Image: Wikimedia Commons/Santeri Viinamäki
Image: Wikimedia Commons/Santeri Viinamäki

Being aware of carbon monoxide poisoning in student houses

Carbon monoxide is a poisonous, odourless and tasteless gas, referred to by many as a silent killer. If inhaled, the invisible substance can enter your bloodstream and seriously affect the blood’s ability to carry oxygen. Depending on exposure levels, this can cause mild symptoms such as dizziness, tiredness and difficulty breathing, which can then be followed by the loss of senses, unconsciousness and, in extreme cases, death. Ultimately, carbon monoxide is an extremely dangerous gas that can kill you quickly with very little warning.

Unfortunately, far too many people are unaware of the devastating impact of carbon monoxide. This is terrifying when we consider that 60 people in the UK die of carbon monoxide poisoning every year and a further 4000 people require emergency treatment. Despite this, it still lacks the necessary media attention, meaning many are simply unaware of the danger. 

Carbon monoxide is produced when fuels do not burn fully, meaning that any poorly maintained or incorrectly installed general household appliances pose a threat. For instance, faulty car exhaust pipes, gas fires, cookers, boilers or solid fuel stoves.

As students, we must be conscious of the dangers of carbon monoxide 

Tragically, on 18 February 2010, 31-year-old journalist Katie Haines died of carbon monoxide poisoning due to a faulty boiler in her home. In honour of Katie, her family launched The Katie Haines Memorial Trust, which aims to raise awareness of the dangers of carbon monoxide and show how it truly could affect anyone.

As students, we must be conscious of the dangers of carbon monoxide when moving into student housing. Make sure that student accommodation is safe and know your rights when you rent. Safety conscious landlords would install an alarm but it’s up to you to ask questions and install an alarm if there is not one. 

Be aware if there are carbon burning appliances and ask the landlord if you can see the Gas Safe Certificate as they are only obliged to fit an alarm for solid fuel.
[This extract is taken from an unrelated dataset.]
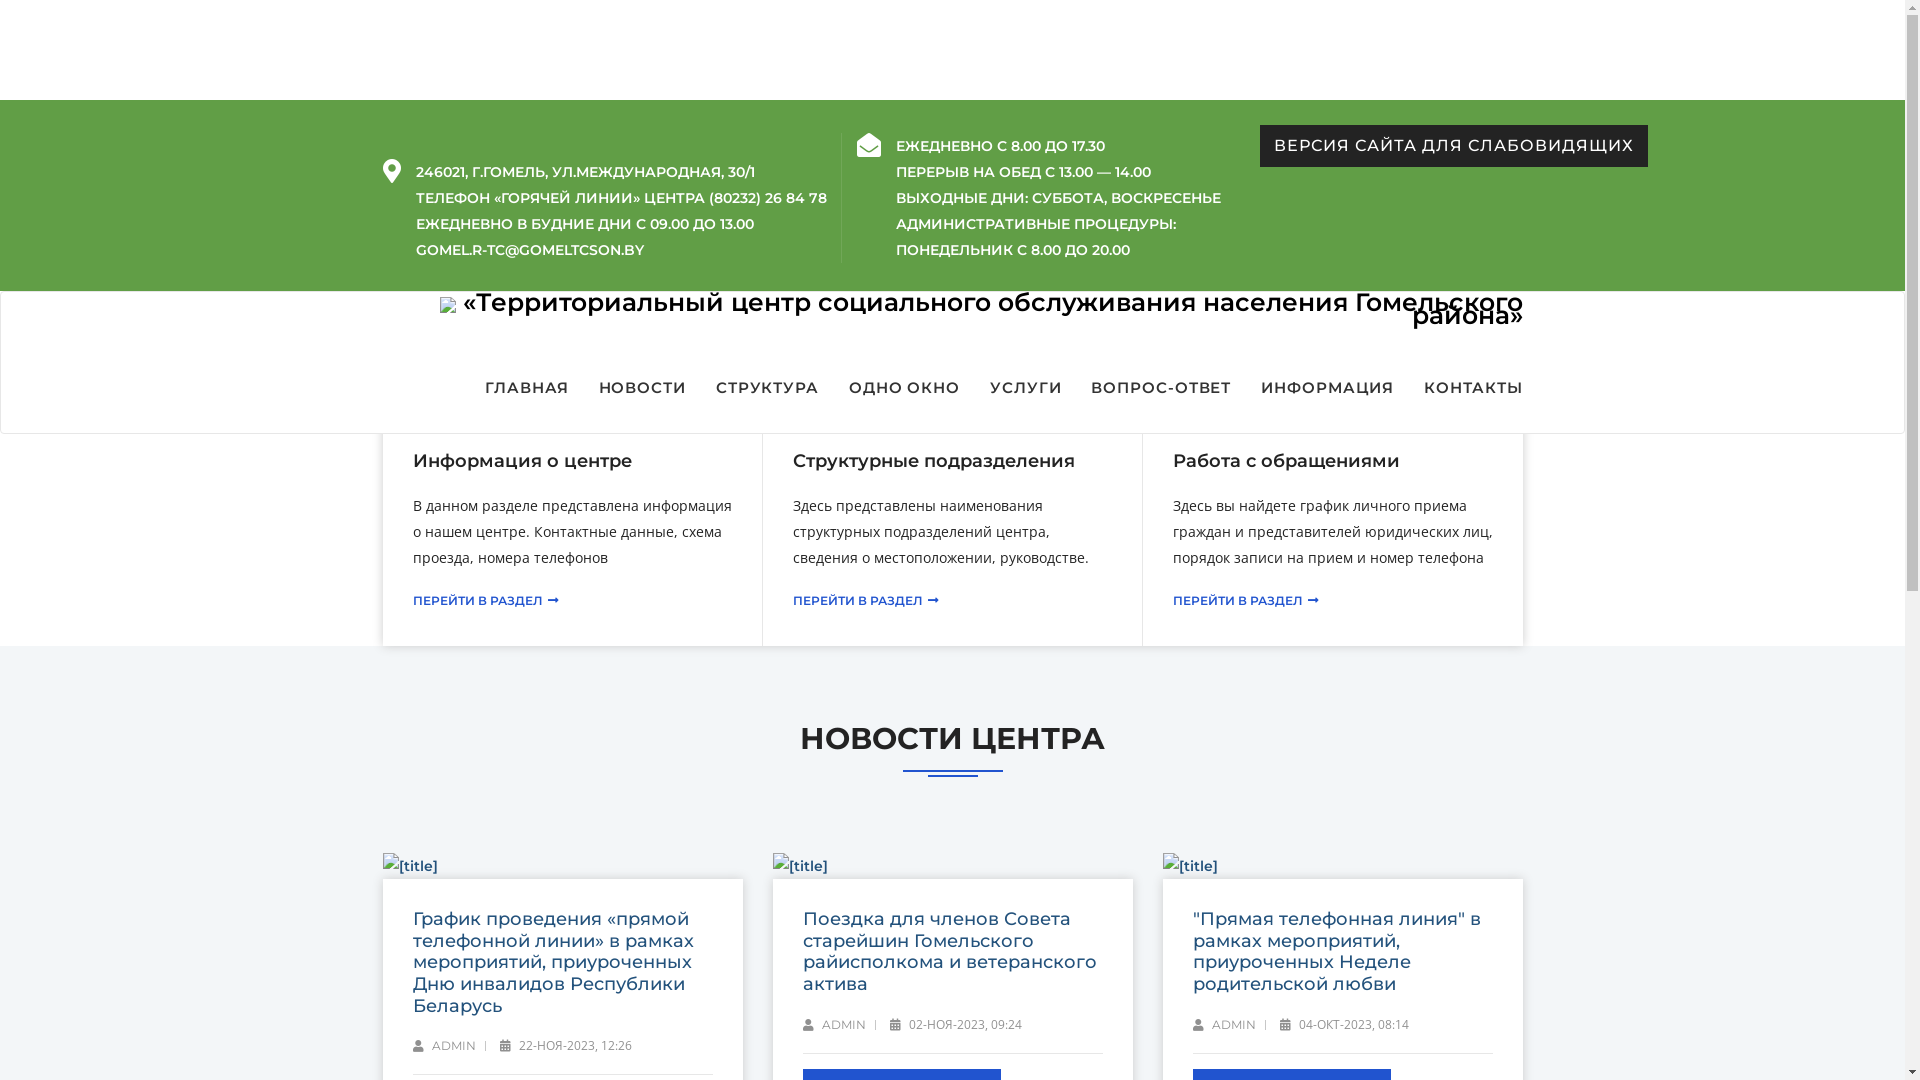 The width and height of the screenshot is (1920, 1080). I want to click on ADMIN, so click(834, 1025).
By law, they must also arrange for a Gas Safe registered engineer to carry out a gas safety check every 12 months and provide you with a copy of the landlord gas safety record before you move in.

You should never just assume that gas safety is taken for granted

The symptoms of carbon monoxide poisoning can be similar to flu and hangover so be aware if you are experiencing consistent headaches and nausea and seek medical help immediately if you suspect poisoning. 

Research from the Carbon Monoxide Be Alarmed! campaign revealed that more than half of university students in rented accommodation were at risk from carbon monoxide poisoning. Only 46% claimed to have a lifesaving alarm and 58% admitted that they didn’t even check if there was a CO alarm installed when they moved into their current rented accommodation.

You should never just assume that gas safety is taken for granted in the property you choose to live in. Carbon monoxide poisoning is a very real danger, especially at university, so you must take precautions to protect yourself and other flatmates.

It is recommended that you frequently test your alarm

In April 2007, a flat housing several Oxford University students suffered from a severe carbon monoxide leak. Thankfully, they had a carbon monoxide alarm – a move which ultimately saved all of their lives.

These alarms are cheap, they cost around £20 and can be bought from any DIY shop or traditional retailer. Never buy uncertified alarms on websites such as Amazon and eBay as they can be cheaply produced and unreliable. It is also very important that it is an audible alarm, rather than just a ‘colour change’ indicator tool as you are most at risk from carbon monoxide poisoning when you are asleep.

Once purchased, the alarm should be placed in the same room as fuel-burning appliances, either wall or ceiling mounted, and installed by a competent person or a heating engineer. It is recommended that you frequently test your alarm to ensure it is in working order.

Most carbon monoxide related accidents are avoidable

If an alarm sounds, the first thing to do is open all doors and windows and turn off all fuel-burning appliances. Then, safely evacuate the property and don’t enter again until the alarm has stopped. In an emergency, call National Gas Service or your gas or fuel supplier’s emergency number and do not use the appliance again until it has been professionally checked. Get medical help immediately for anyone suffering the effects of carbon monoxide poisoning.

The good news is that most carbon monoxide related accidents are avoidable with sufficient education and precautions. Although organisations such as The Katie Haines Memorial Trust have helped us come a long way in terms of awareness to the issue, there are still too many devastating and preventable cases of carbon monoxide poisoning. At university, you are particularly vulnerable so please take the time to ensure that you are being safe as it could save your life.